--- START OF SOURCE TEXT ---

Irresolution/Arson

“Oh, isn’t being wheat intolerant quite fashionable nowadays?” Asked somebody I hadn’t previously thought was so irritating.

“Why yes!” I replied, “What happened was, is that I found out that Lena Dunham was wheat intolerant, and I thought, I’d really like another pseudo-intellectual complaint.”

It’s a hard life this, being the new new voice of my generation. And it’s hard finding out that you’re not supposed to eat things you love like wheat, or dairy, or tuna. Really, sometimes I don’t even know how I make it through the day.

(For reals, tuna! It gives me itchy gums. When I eat it, I spend the rest of the day kissing my teeth like a sulky rudeboy. It’s an incredibly rare affliction. There’s only one question about it on yahoo answers)

It’s also hard when you flat out refuse to accept this and eat them all anyway. Like, in the last 24 hours.

Along with the yelping: ‘CAL-luuuuuuuuum. WHY did you LET ME eat the pizza?? I’m DYING. I am on my LAST LEGS. Can you carry me please?”

It all comes down to indecision. As in, I am undecided whether it will be worth it to eat something deliciously buttery, and then be housebound for 24 hours whilst recovering.

I’m feeling indecisive about a lot of things these days. I usually find that talking about a confusing issue, or writing it down, helps me to sort through them, because you can begin to rationalise.

But it doesn’t always work, sometimes you just end up going round and around in circles. Sometimes you just need to bully yourself out of inaction.

After two weeks of ambivalence towards the idea of leaving work to pile up, leaving relationships, or not, and leaving bed, at all, what I really needed was a good, fiery, smack back to reality.

Like, a szechwan slugging. A piquant pummelling. An actual sinus-searing, dragon-wheezing, cactus-swilling clobbering of a chilli bitch-slap.

And to be fair, making this was the first time I’d roused myself from library or bed since the sun fucked off down south.

--- END OF SOURCE TEXT ---
--- START OF MATERIAL SUPPLIED ---

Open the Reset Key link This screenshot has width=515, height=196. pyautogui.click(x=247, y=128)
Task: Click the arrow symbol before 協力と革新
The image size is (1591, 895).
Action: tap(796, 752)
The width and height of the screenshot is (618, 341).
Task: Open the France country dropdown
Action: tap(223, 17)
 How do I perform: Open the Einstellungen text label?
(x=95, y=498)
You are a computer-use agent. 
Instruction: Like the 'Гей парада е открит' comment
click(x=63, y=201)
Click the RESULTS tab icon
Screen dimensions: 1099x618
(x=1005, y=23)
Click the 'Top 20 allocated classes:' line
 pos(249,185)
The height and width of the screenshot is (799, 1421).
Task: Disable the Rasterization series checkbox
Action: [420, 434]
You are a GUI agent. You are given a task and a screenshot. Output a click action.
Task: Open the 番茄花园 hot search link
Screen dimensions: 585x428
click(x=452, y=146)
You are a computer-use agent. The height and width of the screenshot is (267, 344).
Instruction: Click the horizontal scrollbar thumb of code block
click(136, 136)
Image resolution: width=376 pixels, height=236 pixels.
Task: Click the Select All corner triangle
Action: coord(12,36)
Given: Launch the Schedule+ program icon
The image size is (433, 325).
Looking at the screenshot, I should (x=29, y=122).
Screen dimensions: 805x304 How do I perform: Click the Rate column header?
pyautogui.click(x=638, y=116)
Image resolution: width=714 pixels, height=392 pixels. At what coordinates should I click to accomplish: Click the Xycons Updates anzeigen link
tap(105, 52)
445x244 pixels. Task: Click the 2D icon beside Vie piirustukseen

--- END OF MATERIAL SUPPLIED ---

TASKS
1. Summarize the Irresolution/Arson piece in two sentences.
2. Reproduce the passage of the Irresolution/Arson piece between "Along with the" and "out of inaction.", inclusive.

SOLUTIONS FOR EACH TASK
1. The writer describes being unable to tolerate wheat, dairy and tuna but eating them anyway, framing this as indecision over whether something deliciously buttery is worth being housebound for 24 hours afterward. After two weeks of ambivalence about work, relationships and even leaving bed, the writer says what was really needed was a fiery, chilli-hot smack back to reality.

2.
Along with the yelping: ‘CAL-luuuuuuuuum. WHY did you LET ME eat the pizza?? I’m DYING. I am on my LAST LEGS. Can you carry me please?”

It all comes down to indecision. As in, I am undecided whether it will be worth it to eat something deliciously buttery, and then be housebound for 24 hours whilst recovering.

I’m feeling indecisive about a lot of things these days. I usually find that talking about a confusing issue, or writing it down, helps me to sort through them, because you can begin to rationalise.

But it doesn’t always work, sometimes you just end up going round and around in circles. Sometimes you just need to bully yourself out of inaction.